>>>
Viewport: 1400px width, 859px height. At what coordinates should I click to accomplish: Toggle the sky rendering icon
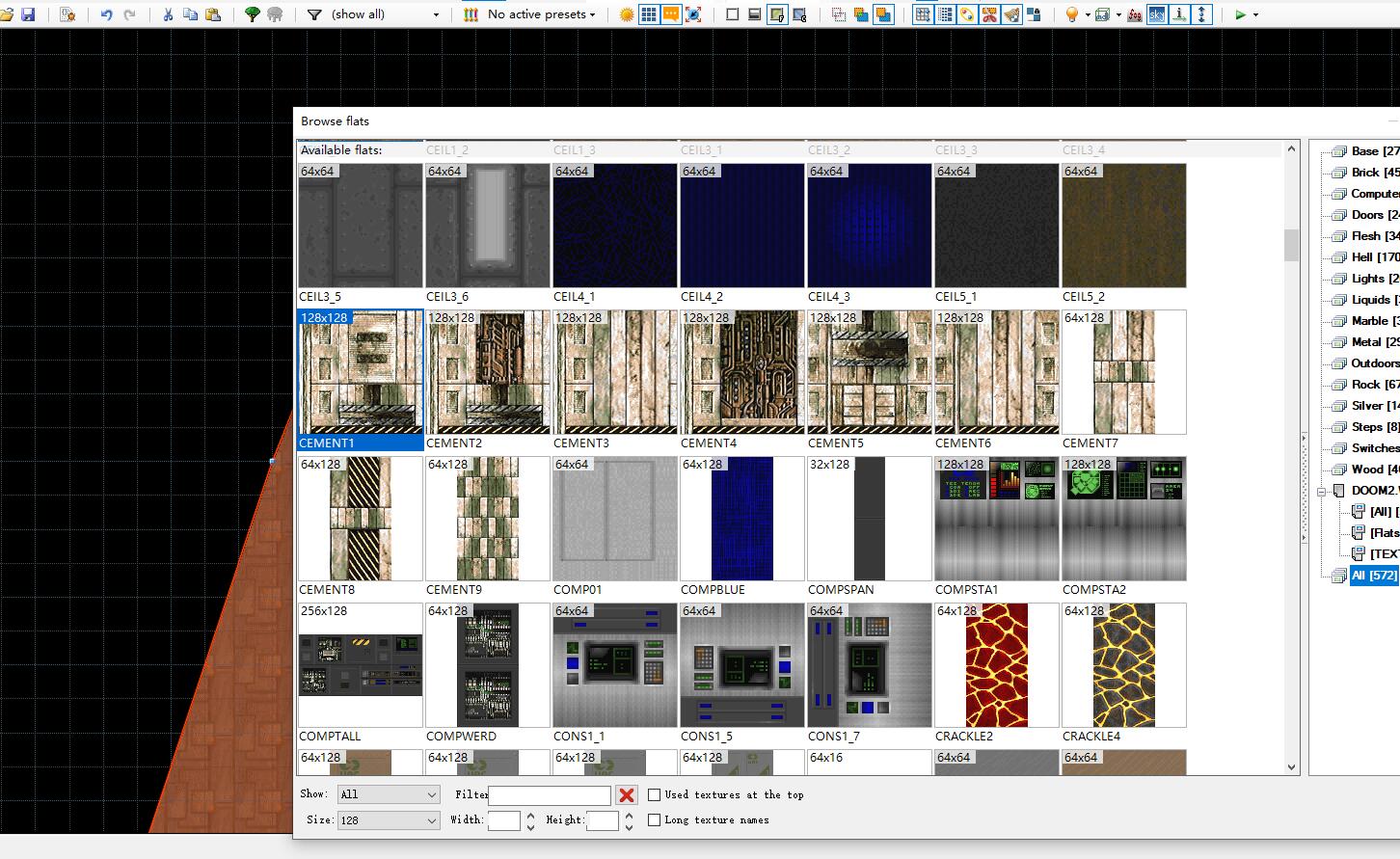pos(1157,14)
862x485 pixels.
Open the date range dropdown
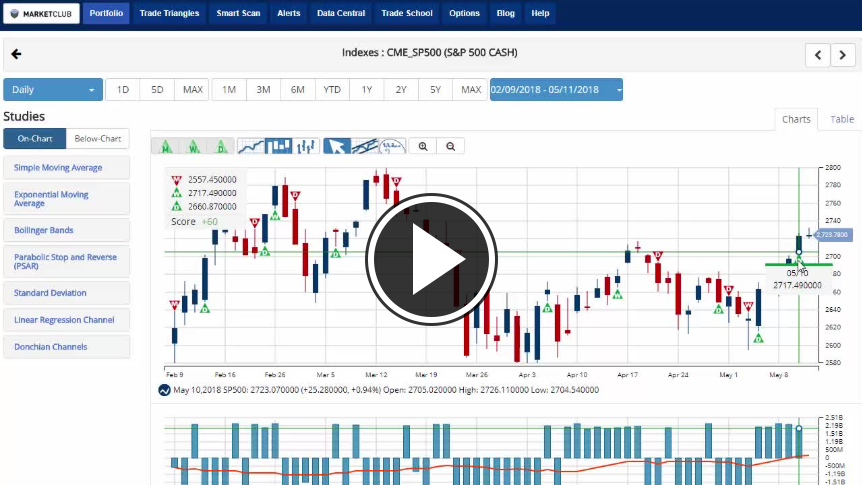(556, 90)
<<<
Only the pictures are to be left out; print everything else in the listing exactly.

# [SOLUTION]
Viewport: 1400px width, 859px height. At what coordinates should I click to accomplish: Toggle the sky rendering icon
pos(1157,14)
862x485 pixels.
Open the date range dropdown
(556, 90)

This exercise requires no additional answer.